Fragmento del texto.

━━━━

Taylor Swift, el arte de contar pequeñas historias
Una joven con anteojos y el pelo sujeto en una cola de caballo. Al lado un genio humeante recién salido de una lámpara encantada. Y un pequeño texto: “¿Entradas para Taylor Swift? Sé razonable?”. El chiste fue publicado por The New Yorker el 25 de enero pasado. Empezaba la era de la Era’s Tour, que traerá a la compositora y cantante a la Argentina para hacer tres presentaciones en River el próximo noviembre –las entradas ya están prácticamente agotadas– y que hizo colapsar a Ticketmaster en los Estados Unidos.
Se trata, por un lado, de la artista más exitosa de los últimos tiempos, con ventas millonarias y nominaciones y premios incontables. Pero, ya se sabe, el éxito tiene sus razones y no necesariamente coinciden con méritos de otra naturaleza. Swift hace música pop. Es una artista pop, con todo lo que eso implica. Usa el octavador, hay un igualador tecno en mucho de lo que hace y si alguien busca riqueza armónica o resoluciones melódicas inesperadas en sus canciones es posible que no las encuentre. Y sí. El pop es tan generacional como el tango y los ochenta y los noventa, para algunos la decadencia y el final de todo, para muchos es la música de la niñez y la adolescencia. Seguramente para quienes no crecieron con el pop –con ese pop– es distinto que para los que sí. Pero además, si se atraviesa el límite del género (y de la generación), resulta que en Taylor Swift, cuyo nombre parece haber sido un homenaje de sus padres a James Taylor, hay otra cosa, empezando por esa extraordinaria tradición norteamericana que es la short story, ese tono a Dorothy Parker que impregna muchas de las mejores canciones populares del último siglo y al que Swift tributa con devoción.

━━━━

Datos para analizar.
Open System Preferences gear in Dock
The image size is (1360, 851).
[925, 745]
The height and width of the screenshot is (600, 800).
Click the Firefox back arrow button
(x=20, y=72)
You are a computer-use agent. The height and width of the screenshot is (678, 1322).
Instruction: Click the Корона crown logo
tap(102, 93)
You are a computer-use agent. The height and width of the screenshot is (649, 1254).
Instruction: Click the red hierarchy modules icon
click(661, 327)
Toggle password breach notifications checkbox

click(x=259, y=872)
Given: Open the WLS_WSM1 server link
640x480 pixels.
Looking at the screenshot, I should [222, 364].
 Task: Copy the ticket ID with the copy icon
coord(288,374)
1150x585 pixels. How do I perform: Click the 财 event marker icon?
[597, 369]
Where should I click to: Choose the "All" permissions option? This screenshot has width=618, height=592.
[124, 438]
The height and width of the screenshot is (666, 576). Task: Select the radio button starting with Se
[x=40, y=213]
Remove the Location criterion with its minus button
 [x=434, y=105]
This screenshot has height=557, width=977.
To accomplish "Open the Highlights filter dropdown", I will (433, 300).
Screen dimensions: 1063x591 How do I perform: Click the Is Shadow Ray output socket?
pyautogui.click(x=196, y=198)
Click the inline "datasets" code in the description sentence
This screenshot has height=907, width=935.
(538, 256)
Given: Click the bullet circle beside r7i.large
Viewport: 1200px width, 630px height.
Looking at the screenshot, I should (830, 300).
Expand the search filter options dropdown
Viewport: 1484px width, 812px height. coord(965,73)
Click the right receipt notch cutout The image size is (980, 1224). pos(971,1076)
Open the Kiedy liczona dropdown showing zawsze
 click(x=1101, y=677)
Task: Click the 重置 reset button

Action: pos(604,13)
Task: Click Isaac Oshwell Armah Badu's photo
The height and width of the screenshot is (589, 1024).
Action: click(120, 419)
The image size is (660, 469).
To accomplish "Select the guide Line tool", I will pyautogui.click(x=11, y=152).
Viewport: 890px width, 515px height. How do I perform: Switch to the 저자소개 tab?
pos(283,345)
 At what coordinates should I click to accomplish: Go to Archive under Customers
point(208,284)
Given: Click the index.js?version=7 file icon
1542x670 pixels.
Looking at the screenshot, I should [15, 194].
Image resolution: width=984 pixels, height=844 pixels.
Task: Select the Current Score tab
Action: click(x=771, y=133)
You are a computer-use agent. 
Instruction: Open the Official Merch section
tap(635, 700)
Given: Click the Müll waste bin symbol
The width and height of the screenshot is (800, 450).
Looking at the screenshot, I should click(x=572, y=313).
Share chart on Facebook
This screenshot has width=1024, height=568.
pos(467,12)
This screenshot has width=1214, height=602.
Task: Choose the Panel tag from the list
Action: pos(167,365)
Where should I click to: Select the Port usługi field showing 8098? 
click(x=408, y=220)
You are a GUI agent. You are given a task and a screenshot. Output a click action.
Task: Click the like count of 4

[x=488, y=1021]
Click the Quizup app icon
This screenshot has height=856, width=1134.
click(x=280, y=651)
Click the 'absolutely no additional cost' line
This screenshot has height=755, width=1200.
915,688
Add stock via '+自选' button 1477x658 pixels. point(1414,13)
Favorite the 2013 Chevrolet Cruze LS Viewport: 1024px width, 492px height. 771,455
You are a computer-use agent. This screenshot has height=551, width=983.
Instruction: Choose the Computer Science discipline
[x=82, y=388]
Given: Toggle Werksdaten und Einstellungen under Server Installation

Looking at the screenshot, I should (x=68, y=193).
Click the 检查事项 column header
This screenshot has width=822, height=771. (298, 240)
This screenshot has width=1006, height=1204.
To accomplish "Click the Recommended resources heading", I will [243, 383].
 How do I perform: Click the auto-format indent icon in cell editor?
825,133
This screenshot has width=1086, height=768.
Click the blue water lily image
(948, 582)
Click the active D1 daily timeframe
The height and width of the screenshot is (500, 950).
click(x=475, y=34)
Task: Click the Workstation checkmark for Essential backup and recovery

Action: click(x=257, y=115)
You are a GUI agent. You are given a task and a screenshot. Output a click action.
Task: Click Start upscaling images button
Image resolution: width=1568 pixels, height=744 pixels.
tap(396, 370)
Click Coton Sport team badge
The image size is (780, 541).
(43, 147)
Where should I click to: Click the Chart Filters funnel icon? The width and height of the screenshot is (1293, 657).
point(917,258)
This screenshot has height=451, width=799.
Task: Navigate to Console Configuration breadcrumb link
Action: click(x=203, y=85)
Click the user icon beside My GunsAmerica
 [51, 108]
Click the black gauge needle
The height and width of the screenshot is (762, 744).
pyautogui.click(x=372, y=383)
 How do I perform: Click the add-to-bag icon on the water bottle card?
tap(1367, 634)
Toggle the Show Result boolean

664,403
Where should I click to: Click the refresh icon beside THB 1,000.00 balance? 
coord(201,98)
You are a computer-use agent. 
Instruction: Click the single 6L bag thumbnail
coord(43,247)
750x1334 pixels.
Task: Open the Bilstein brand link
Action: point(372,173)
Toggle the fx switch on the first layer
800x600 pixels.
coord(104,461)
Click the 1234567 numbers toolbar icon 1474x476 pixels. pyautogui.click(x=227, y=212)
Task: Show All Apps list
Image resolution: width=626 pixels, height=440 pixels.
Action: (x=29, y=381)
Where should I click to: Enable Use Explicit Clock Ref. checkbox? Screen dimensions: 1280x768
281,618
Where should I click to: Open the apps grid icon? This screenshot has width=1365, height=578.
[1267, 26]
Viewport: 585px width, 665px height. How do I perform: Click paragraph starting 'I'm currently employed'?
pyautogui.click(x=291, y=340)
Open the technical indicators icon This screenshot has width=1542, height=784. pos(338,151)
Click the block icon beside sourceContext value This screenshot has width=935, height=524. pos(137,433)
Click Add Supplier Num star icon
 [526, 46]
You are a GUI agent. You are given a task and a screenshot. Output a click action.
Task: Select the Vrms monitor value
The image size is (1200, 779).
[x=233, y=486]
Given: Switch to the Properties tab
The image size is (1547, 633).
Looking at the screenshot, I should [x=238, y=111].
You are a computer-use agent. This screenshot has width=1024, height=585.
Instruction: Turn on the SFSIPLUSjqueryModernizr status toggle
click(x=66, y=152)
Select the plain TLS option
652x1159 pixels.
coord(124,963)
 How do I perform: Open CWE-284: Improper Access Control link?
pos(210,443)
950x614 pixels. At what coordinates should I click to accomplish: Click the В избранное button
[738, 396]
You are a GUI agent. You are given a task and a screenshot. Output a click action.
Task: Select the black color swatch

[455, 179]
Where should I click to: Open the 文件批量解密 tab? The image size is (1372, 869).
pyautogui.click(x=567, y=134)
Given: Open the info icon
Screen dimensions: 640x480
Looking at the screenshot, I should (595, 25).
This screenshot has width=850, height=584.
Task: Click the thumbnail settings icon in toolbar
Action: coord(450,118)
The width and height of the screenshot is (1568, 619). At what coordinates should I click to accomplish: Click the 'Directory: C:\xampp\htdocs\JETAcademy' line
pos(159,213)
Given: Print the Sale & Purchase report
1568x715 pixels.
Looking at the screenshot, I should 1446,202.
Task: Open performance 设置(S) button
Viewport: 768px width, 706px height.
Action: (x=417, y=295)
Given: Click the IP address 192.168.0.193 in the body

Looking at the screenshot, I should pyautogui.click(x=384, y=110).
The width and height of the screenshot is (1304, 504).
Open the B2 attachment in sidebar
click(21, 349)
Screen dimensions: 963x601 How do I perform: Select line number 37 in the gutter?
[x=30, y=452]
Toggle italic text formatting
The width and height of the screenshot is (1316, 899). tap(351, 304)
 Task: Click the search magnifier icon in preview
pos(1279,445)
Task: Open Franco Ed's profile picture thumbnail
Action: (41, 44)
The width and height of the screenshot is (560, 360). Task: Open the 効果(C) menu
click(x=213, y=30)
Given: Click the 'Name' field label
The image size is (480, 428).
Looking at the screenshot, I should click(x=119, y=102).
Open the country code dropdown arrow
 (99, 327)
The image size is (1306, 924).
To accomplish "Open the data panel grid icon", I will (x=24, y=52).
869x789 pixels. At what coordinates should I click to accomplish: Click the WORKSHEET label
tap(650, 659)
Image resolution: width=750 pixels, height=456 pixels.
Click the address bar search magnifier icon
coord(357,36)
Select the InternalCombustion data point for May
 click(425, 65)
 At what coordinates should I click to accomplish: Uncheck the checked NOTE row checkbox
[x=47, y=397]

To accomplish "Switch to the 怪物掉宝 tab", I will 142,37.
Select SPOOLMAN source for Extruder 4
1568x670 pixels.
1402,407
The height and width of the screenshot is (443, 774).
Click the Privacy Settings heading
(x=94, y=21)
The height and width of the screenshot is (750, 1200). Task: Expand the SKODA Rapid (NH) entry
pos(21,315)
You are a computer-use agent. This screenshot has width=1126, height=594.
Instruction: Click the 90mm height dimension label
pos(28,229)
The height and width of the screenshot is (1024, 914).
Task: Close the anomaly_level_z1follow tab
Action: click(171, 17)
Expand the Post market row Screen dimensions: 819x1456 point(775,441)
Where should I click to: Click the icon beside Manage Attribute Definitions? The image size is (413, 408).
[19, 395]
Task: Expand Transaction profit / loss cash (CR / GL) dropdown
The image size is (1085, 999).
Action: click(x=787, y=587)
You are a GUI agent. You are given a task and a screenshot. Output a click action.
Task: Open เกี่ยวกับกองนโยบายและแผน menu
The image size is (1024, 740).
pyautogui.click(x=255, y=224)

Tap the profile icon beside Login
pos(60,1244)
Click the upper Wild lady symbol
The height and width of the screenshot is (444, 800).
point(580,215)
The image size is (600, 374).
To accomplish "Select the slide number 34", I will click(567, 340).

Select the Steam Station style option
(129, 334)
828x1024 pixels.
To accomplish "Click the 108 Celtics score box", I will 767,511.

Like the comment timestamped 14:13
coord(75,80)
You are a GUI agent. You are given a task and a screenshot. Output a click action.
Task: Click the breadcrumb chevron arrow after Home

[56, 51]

━━━━

Instrucciones de trabajo.
(a) Según el texto sobre Taylor Swift, ¿cuántas presentaciones hará la cantante en River el próximo noviembre?
(b) Reproduce el pasaje del texto sobre Taylor Swift que va desde "Taylor Swift, el" hasta "los Estados Unidos.", ambos incluidos.

Tareas resueltas.
(a) Tres presentaciones.

(b)
Taylor Swift, el arte de contar pequeñas historias
Una joven con anteojos y el pelo sujeto en una cola de caballo. Al lado un genio humeante recién salido de una lámpara encantada. Y un pequeño texto: “¿Entradas para Taylor Swift? Sé razonable?”. El chiste fue publicado por The New Yorker el 25 de enero pasado. Empezaba la era de la Era’s Tour, que traerá a la compositora y cantante a la Argentina para hacer tres presentaciones en River el próximo noviembre –las entradas ya están prácticamente agotadas– y que hizo colapsar a Ticketmaster en los Estados Unidos.